**Task instructions**
State how many lines in the records hold the word "screenshot", giving the number and no other text.

**Exercise inputs**

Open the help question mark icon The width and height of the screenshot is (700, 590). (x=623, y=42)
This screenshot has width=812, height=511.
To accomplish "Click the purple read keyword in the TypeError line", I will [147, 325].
---
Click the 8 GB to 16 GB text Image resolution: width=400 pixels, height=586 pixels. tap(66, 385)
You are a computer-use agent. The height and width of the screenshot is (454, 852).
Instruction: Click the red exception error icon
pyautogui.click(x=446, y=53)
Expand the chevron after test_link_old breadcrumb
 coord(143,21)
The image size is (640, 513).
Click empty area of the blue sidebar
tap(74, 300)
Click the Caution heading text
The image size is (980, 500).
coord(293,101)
---
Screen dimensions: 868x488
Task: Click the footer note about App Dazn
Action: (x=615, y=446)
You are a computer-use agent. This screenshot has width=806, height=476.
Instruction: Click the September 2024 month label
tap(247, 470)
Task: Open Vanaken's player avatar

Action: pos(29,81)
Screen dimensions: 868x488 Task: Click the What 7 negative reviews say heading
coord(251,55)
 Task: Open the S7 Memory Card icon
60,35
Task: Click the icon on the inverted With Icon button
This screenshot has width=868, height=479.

**Response to the exercise**
5